In 2Q, Eurozone Services Sentiment Hit Its Lowest Level Since 2013, Excluding the Pandemic
Source: European Commission DG ECFIN
Fearful Consumers and Businesses Weigh on Domestic Demand
For the third quarter, we expect stagnation compared to the second quarter. We don’t expect a full escalation of trade tensions, but a continuation of current uncertainty and trade barriers that could still tick higher from where we are now. The continuation of the “tariff pause” for a few more weeks is unlikely to bring significant relief to the eurozone domestic economy, instead extending a period of uncertainty around the economic outlook for the bloc.
The uncertainty not only makes our lives as forecasters more difficult, but it is also weighing on domestic demand. It is likely an important reason for the sluggish service sector performance in the second quarter. Franklin Roosevelt warned us of this decades ago, but his statement that the “only thing to fear is fear itself” could be falling on deaf ears in the eurozone as economic activity seems increasingly hampered by worried businesses and consumers.
The household savings rate remains at very high levels, which has so far dampened a recovery for consumption. As wage growth still outpaces inflation and employment remains near historical lows, stronger consumer spending could have been expected. But weakness remains.
Chances of a Short-lived ECB Pause Are Increasing
Inflationary pressures have clearly eased, with a fast drop in services inflation reflecting weak domestic demand, low energy prices and a stronger euro. We therefore expect inflation to undershoot the ECB’s 2% target in the coming quarters, and we see the ECB cutting rates one more time in September before pausing indefinitely.
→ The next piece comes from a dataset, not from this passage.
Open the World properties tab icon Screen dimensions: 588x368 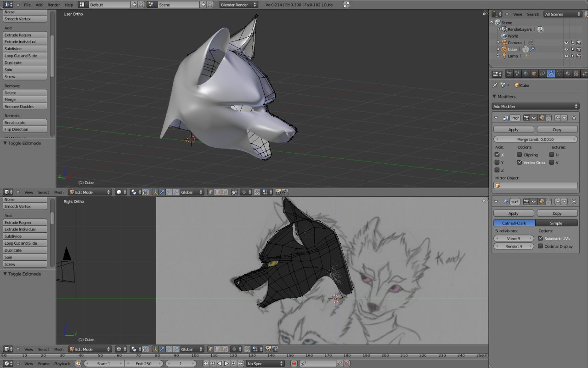[526, 74]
We don’t think the current economy requires the central bank to go much lower than the current 2% on the deposit rate. With substantial public investment starting to trickle through to the economy from next year on, the medium-term inflation outlook is likely to remain around 2%. The current environment of huge uncertainty and lack of direction will likely be followed by activity picking up slowly but surely as public investments make a return to the eurozone at long last.